The dinner itself is staged as such an awkward and biting comedy I’d be happy if the entire film were just this scene. But, of course, this is a Disney fantasy epic and hoping for My Dinner with Maleficent is an even bigger fantasy. Maleficent will wage war but also, out of nowhere, discover there are more of her kind with wings and horns. They’ve been in an exile for decades for fear of the humans after they took their land. And if just mentioning that premise seems too on the nose with the reference to Native American colonialism, imagine how uncomfortable it is for one scene to feature Pfeiffer calling them savages followed by a scene of the beasts putting on war paint and beating their chests.

Mistress of Evil goes about setting up a war of mankind versus nature with all the familiar beats but little of any build. We get to see the underground colony of the Maleficent race but only long enough to get the cliff notes of them being at war. We hardly spend any time at all getting to know Phillip’s kingdom with anyone outside the castle. This lack of development makes the coming battle, filled with lots of tragedy and death, lack that punch. How can we feel that bad for the fairy creatures sacrificing themselves for the good of others when we know little of them past one-liners and cute asides? There’s a romance between what looks like an anthropomorphic hedgehog and mushroom that is so distant from the story I wondered how much of it was pushed in post-production.

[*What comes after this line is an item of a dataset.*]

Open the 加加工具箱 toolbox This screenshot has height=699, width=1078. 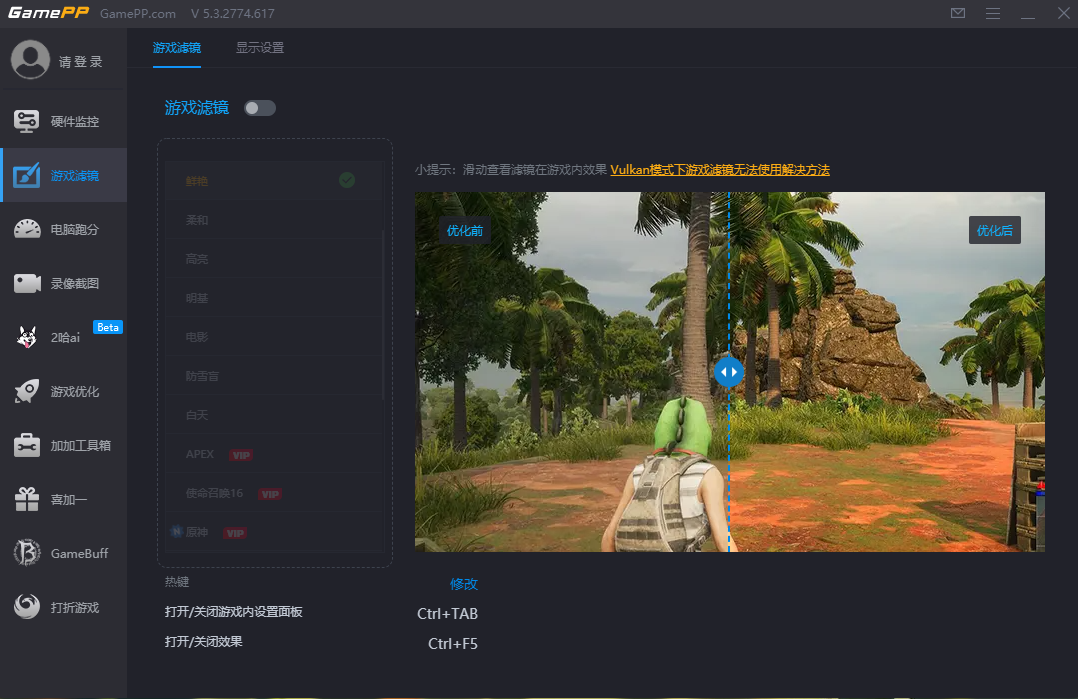tap(63, 445)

While Mistress of Evil is certainly more pleasing to the eye than surreally dark Maleficent predecessor, it’s nothing all that memorable either. It throws a lot of fantasy fragments at the screen and does have some eye-pleasing action. I’d be lying if I said the kingdom battle of winged beasts versus crossbow-wielding knights didn’t have some thrills to it. But it really says something about an action-fantasy when there’s more tension at a dinner table than on a battlefield.